#### SUPPLIED ENTRIES
+++

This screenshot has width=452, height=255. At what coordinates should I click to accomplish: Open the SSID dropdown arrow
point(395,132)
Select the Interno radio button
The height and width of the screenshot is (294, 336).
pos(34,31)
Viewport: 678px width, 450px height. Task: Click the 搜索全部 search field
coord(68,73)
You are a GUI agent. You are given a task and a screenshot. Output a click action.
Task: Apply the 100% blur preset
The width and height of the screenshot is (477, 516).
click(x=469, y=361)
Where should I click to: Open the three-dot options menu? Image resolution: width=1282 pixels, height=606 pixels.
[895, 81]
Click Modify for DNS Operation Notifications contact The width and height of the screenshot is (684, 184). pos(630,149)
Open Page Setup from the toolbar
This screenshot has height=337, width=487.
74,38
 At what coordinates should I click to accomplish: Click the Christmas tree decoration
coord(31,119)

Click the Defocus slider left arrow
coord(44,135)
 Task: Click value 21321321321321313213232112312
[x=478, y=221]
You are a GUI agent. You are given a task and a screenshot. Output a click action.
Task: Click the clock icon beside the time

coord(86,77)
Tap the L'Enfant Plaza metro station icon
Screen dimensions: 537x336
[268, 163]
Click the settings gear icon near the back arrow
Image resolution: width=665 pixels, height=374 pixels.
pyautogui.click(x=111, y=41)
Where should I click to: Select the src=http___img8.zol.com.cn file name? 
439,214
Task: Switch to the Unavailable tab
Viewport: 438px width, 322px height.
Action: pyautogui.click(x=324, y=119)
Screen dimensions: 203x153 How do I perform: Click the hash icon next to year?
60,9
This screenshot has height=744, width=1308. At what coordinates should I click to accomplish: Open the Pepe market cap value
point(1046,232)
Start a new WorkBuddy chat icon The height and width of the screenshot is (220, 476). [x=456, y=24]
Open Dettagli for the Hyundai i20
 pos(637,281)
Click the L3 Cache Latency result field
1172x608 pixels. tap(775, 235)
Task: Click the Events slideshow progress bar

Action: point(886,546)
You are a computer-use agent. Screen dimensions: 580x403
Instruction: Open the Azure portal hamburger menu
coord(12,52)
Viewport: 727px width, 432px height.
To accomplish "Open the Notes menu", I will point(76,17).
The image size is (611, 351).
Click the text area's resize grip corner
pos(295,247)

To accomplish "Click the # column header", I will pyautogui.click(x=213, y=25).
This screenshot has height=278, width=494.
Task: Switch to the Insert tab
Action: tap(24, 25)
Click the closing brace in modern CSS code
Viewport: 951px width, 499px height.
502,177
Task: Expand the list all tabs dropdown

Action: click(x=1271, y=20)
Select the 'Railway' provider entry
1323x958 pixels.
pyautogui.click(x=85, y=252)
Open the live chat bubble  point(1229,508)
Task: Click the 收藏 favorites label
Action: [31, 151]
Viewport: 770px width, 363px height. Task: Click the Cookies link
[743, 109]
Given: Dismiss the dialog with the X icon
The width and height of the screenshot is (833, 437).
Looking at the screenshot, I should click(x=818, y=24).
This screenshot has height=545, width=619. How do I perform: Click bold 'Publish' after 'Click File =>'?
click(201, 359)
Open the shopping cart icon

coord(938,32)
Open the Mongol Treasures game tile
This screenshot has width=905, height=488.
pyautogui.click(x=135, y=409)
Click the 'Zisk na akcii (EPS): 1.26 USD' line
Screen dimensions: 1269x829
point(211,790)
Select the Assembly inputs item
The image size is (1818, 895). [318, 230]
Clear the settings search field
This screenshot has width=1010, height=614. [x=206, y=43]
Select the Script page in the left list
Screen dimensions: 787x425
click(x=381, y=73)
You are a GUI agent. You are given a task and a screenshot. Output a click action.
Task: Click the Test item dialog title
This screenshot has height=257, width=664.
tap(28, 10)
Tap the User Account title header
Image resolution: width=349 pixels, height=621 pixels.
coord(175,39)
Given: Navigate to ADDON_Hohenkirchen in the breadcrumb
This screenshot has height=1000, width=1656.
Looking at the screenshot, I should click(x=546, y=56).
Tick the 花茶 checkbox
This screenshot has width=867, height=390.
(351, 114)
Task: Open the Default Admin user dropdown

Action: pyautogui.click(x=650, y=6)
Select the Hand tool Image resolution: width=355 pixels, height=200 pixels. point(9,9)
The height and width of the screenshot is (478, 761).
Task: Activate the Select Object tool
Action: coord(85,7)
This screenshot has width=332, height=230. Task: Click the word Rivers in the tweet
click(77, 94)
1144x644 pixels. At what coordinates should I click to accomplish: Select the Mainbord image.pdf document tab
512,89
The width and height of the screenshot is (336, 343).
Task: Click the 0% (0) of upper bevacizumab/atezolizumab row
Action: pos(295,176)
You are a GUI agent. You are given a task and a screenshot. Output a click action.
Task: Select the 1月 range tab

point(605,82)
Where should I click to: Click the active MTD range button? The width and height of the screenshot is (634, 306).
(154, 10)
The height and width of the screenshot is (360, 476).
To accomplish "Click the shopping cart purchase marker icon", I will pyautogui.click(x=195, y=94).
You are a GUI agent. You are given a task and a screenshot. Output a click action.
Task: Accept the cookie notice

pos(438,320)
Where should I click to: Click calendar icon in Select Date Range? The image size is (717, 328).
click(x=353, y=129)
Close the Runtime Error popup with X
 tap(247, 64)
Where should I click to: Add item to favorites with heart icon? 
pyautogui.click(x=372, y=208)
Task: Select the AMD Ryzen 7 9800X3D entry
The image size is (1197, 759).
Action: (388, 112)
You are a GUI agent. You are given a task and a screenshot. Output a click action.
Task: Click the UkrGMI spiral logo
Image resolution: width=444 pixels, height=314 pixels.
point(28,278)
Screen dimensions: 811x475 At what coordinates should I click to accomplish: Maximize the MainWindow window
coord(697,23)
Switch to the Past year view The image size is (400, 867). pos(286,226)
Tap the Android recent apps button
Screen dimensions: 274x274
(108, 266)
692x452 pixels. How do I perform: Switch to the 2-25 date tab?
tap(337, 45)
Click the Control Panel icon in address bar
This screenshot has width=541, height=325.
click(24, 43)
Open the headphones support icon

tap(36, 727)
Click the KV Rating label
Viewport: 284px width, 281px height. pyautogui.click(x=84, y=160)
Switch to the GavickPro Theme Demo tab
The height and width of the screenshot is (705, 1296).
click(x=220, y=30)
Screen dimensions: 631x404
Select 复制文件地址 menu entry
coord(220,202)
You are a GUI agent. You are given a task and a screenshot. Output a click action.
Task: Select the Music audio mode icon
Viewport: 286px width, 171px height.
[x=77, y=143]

+++

#### PROBLEM DETAILS
Reproduce all of the entries word for word. Omit nothing.

#### YOUR RESPONSE
This screenshot has width=452, height=255. At what coordinates should I click to accomplish: Open the SSID dropdown arrow
point(395,132)
Select the Interno radio button
The height and width of the screenshot is (294, 336).
pos(34,31)
Viewport: 678px width, 450px height. Task: Click the 搜索全部 search field
coord(68,73)
You are a GUI agent. You are given a task and a screenshot. Output a click action.
Task: Apply the 100% blur preset
The width and height of the screenshot is (477, 516).
click(x=469, y=361)
Where should I click to: Open the three-dot options menu? Image resolution: width=1282 pixels, height=606 pixels.
[895, 81]
Click Modify for DNS Operation Notifications contact The width and height of the screenshot is (684, 184). pos(630,149)
Open Page Setup from the toolbar
This screenshot has height=337, width=487.
74,38
 At what coordinates should I click to accomplish: Click the Christmas tree decoration
coord(31,119)

Click the Defocus slider left arrow
coord(44,135)
 Task: Click value 21321321321321313213232112312
[x=478, y=221]
You are a GUI agent. You are given a task and a screenshot. Output a click action.
Task: Click the clock icon beside the time

coord(86,77)
Tap the L'Enfant Plaza metro station icon
Screen dimensions: 537x336
[268, 163]
Click the settings gear icon near the back arrow
Image resolution: width=665 pixels, height=374 pixels.
pyautogui.click(x=111, y=41)
Where should I click to: Select the src=http___img8.zol.com.cn file name? 
439,214
Task: Switch to the Unavailable tab
Viewport: 438px width, 322px height.
Action: pyautogui.click(x=324, y=119)
Screen dimensions: 203x153 How do I perform: Click the hash icon next to year?
60,9
This screenshot has height=744, width=1308. At what coordinates should I click to accomplish: Open the Pepe market cap value
point(1046,232)
Start a new WorkBuddy chat icon The height and width of the screenshot is (220, 476). [x=456, y=24]
Open Dettagli for the Hyundai i20
 pos(637,281)
Click the L3 Cache Latency result field
1172x608 pixels. tap(775, 235)
Task: Click the Events slideshow progress bar

Action: point(886,546)
You are a computer-use agent. Screen dimensions: 580x403
Instruction: Open the Azure portal hamburger menu
coord(12,52)
Viewport: 727px width, 432px height.
To accomplish "Open the Notes menu", I will point(76,17).
The image size is (611, 351).
Click the text area's resize grip corner
pos(295,247)

To accomplish "Click the # column header", I will pyautogui.click(x=213, y=25).
This screenshot has height=278, width=494.
Task: Switch to the Insert tab
Action: tap(24, 25)
Click the closing brace in modern CSS code
Viewport: 951px width, 499px height.
502,177
Task: Expand the list all tabs dropdown

Action: click(x=1271, y=20)
Select the 'Railway' provider entry
1323x958 pixels.
pyautogui.click(x=85, y=252)
Open the live chat bubble  point(1229,508)
Task: Click the 收藏 favorites label
Action: [31, 151]
Viewport: 770px width, 363px height. Task: Click the Cookies link
[743, 109]
Given: Dismiss the dialog with the X icon
The width and height of the screenshot is (833, 437).
Looking at the screenshot, I should click(x=818, y=24).
This screenshot has height=545, width=619. How do I perform: Click bold 'Publish' after 'Click File =>'?
click(201, 359)
Open the shopping cart icon

coord(938,32)
Open the Mongol Treasures game tile
This screenshot has width=905, height=488.
pyautogui.click(x=135, y=409)
Click the 'Zisk na akcii (EPS): 1.26 USD' line
Screen dimensions: 1269x829
point(211,790)
Select the Assembly inputs item
The image size is (1818, 895). [318, 230]
Clear the settings search field
This screenshot has width=1010, height=614. [x=206, y=43]
Select the Script page in the left list
Screen dimensions: 787x425
click(x=381, y=73)
You are a GUI agent. You are given a task and a screenshot. Output a click action.
Task: Click the Test item dialog title
This screenshot has height=257, width=664.
tap(28, 10)
Tap the User Account title header
Image resolution: width=349 pixels, height=621 pixels.
coord(175,39)
Given: Navigate to ADDON_Hohenkirchen in the breadcrumb
This screenshot has height=1000, width=1656.
Looking at the screenshot, I should click(x=546, y=56).
Tick the 花茶 checkbox
This screenshot has width=867, height=390.
(351, 114)
Task: Open the Default Admin user dropdown

Action: pyautogui.click(x=650, y=6)
Select the Hand tool Image resolution: width=355 pixels, height=200 pixels. point(9,9)
The height and width of the screenshot is (478, 761).
Task: Activate the Select Object tool
Action: coord(85,7)
This screenshot has width=332, height=230. Task: Click the word Rivers in the tweet
click(77, 94)
1144x644 pixels. At what coordinates should I click to accomplish: Select the Mainbord image.pdf document tab
512,89
The width and height of the screenshot is (336, 343).
Task: Click the 0% (0) of upper bevacizumab/atezolizumab row
Action: pos(295,176)
You are a GUI agent. You are given a task and a screenshot. Output a click action.
Task: Select the 1月 range tab

point(605,82)
Where should I click to: Click the active MTD range button? The width and height of the screenshot is (634, 306).
(154, 10)
The height and width of the screenshot is (360, 476).
To accomplish "Click the shopping cart purchase marker icon", I will pyautogui.click(x=195, y=94).
You are a GUI agent. You are given a task and a screenshot. Output a click action.
Task: Accept the cookie notice

pos(438,320)
Where should I click to: Click calendar icon in Select Date Range? The image size is (717, 328).
click(x=353, y=129)
Close the Runtime Error popup with X
 tap(247, 64)
Where should I click to: Add item to favorites with heart icon? 
pyautogui.click(x=372, y=208)
Task: Select the AMD Ryzen 7 9800X3D entry
The image size is (1197, 759).
Action: (388, 112)
You are a GUI agent. You are given a task and a screenshot. Output a click action.
Task: Click the UkrGMI spiral logo
Image resolution: width=444 pixels, height=314 pixels.
point(28,278)
Screen dimensions: 811x475 At what coordinates should I click to accomplish: Maximize the MainWindow window
coord(697,23)
Switch to the Past year view The image size is (400, 867). pos(286,226)
Tap the Android recent apps button
Screen dimensions: 274x274
(108, 266)
692x452 pixels. How do I perform: Switch to the 2-25 date tab?
tap(337, 45)
Click the Control Panel icon in address bar
This screenshot has width=541, height=325.
click(24, 43)
Open the headphones support icon

tap(36, 727)
Click the KV Rating label
Viewport: 284px width, 281px height. pyautogui.click(x=84, y=160)
Switch to the GavickPro Theme Demo tab
The height and width of the screenshot is (705, 1296).
click(x=220, y=30)
Screen dimensions: 631x404
Select 复制文件地址 menu entry
coord(220,202)
You are a GUI agent. You are given a task and a screenshot. Output a click action.
Task: Select the Music audio mode icon
Viewport: 286px width, 171px height.
[x=77, y=143]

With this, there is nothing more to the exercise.